The question “should I do a warm-up before yoga?” arises for many people because yoga asanas can be perceived as an easy exercise that does not require any special preparation. But that’s not quite true. Even the easiest Sun Salutation complex is not a warm-up. If you’ve ever done it according to all the rules, i.e. in several sets and reps, you can surely remember that state when you do not want to go to any additional training.
So, any complex of asanas is a full-fledged workout, before which, as always, a warm-up is necessary.
Why do you need to warm up before yoga?
- Firstly, it’s an activation of the body, of all organs and systems.
- Secondly, during the warm-up you reach the right level of excitability of the nervous system. This is needed in case there is a strong tension during the practice, and then the body itself will send a signal called “pain, danger” to the nervous system, so you can stop in time and avoid injury.
- Third, it’s a preparation for training the muscles, joints, cardiovascular and respiratory system.
Warm-up for the joints
Since the performance of asanas almost always involves the joints, they need to be properly prepared for the workout. In the course of preparation, the joint cavities are filled with synovial fluid, which can considerably facilitate the entry into difficult asanas and prevent painful sensations.
Joint exercises increase circulation and stimulate lymphatic movement. Work each joint for at least one minute, then move on to a muscle warm-up.
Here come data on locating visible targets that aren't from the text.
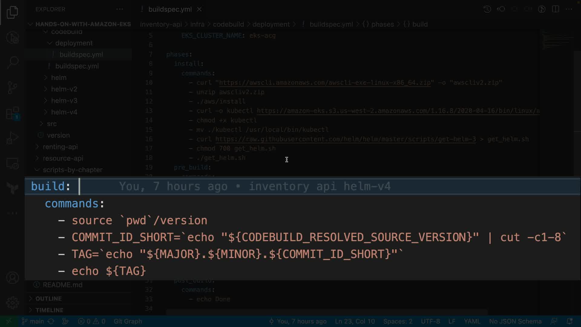Expand the renting-api folder
581x327 pixels.
[60, 147]
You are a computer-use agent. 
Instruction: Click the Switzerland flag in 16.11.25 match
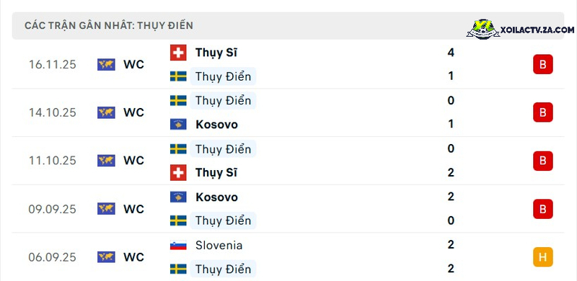click(x=178, y=53)
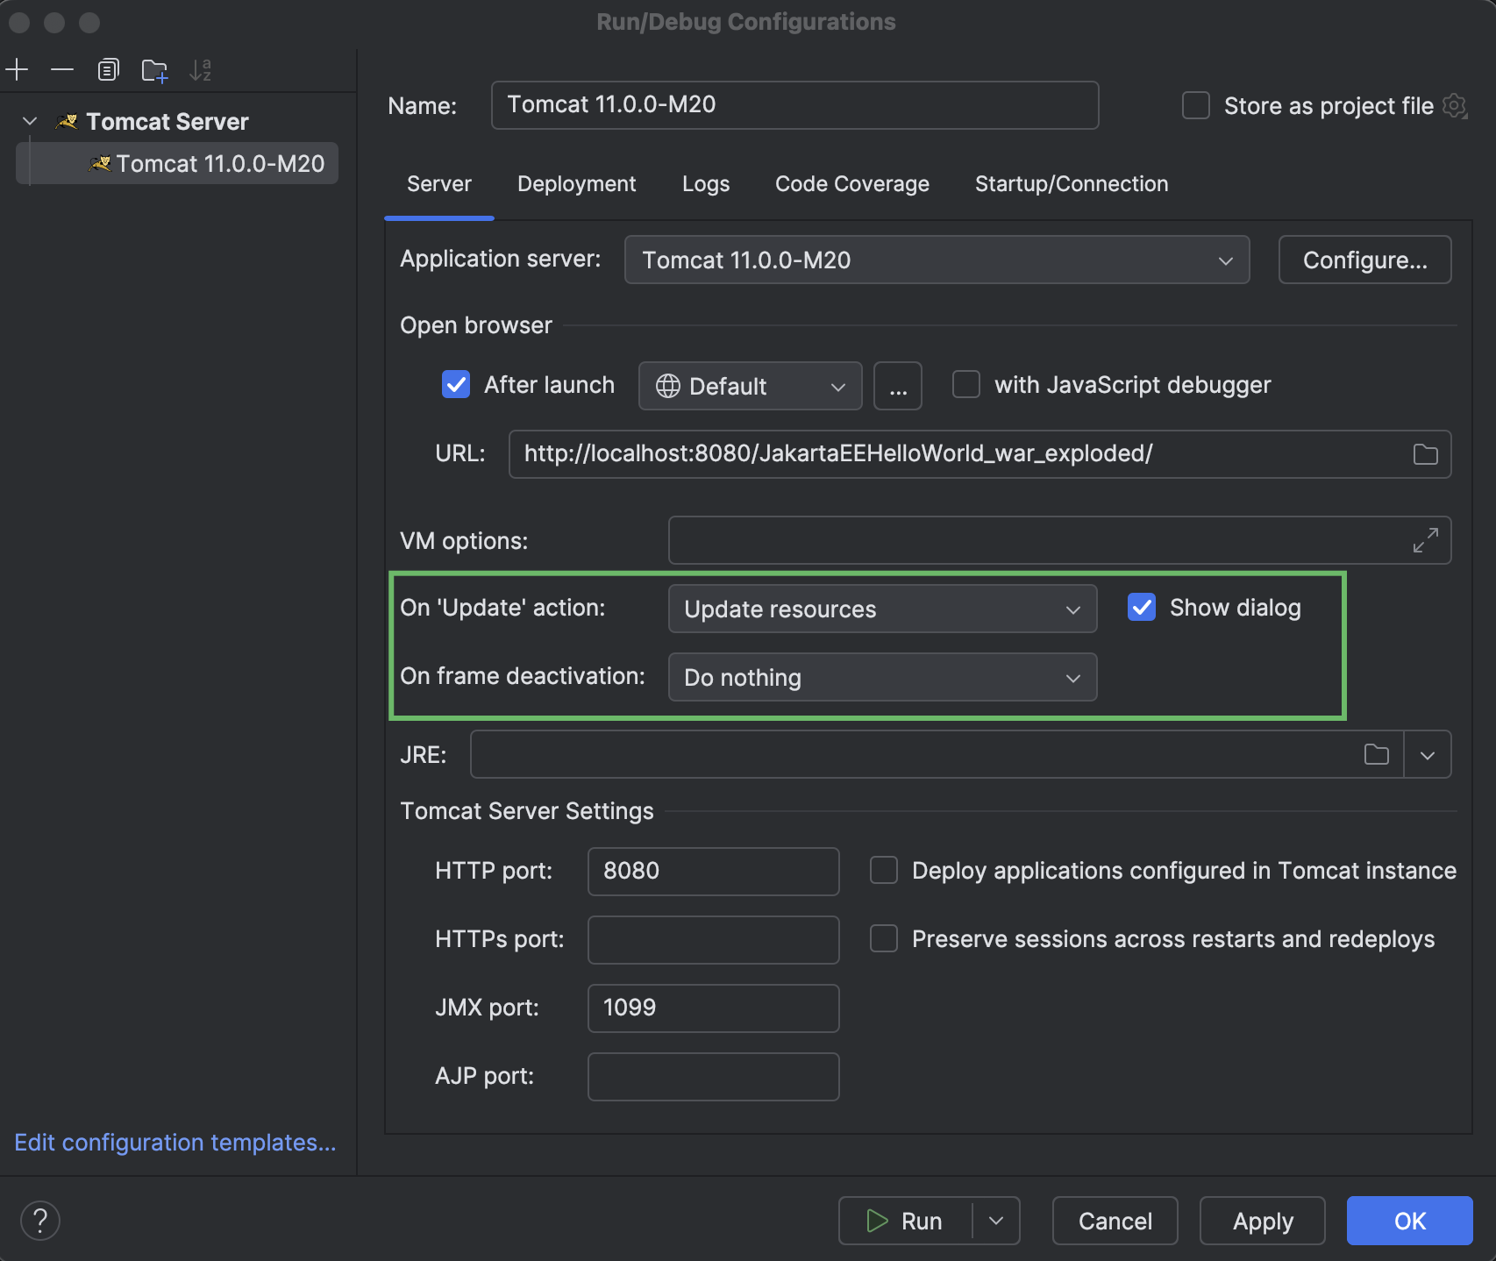This screenshot has height=1261, width=1496.
Task: Disable the After launch checkbox
Action: [x=455, y=384]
By warming up the joints, you also engage the muscles and tendons. The muscles also need to be supplied with energy – for this purpose some exercises from the warm-up should be done a bit more intensively, to warm up and increase blood flow.
Warm up for the heart and respiratory system
These exercises help to stabilize breathing, open ribs and lungs, normalize blood circulation and blood pressure, after which you can start any asanas, even inverted ones.
How do I warm up at home before yoga?
Carry out the warm-up for 15-20 minutes. For maximum effect, use the following exercises:
- head tilts in different directions
- circular neck movements
- rolling your arms at different joints
- torso tilts to different sides
- pelvic rotation
- Leg joints
Note that you should not focus your warm-up only on the group of joints or muscles that you are going to practice, but on the whole body. The warm-up should work almost all muscles and joints. After a proper warm-up, you can proceed to the full yoga practice.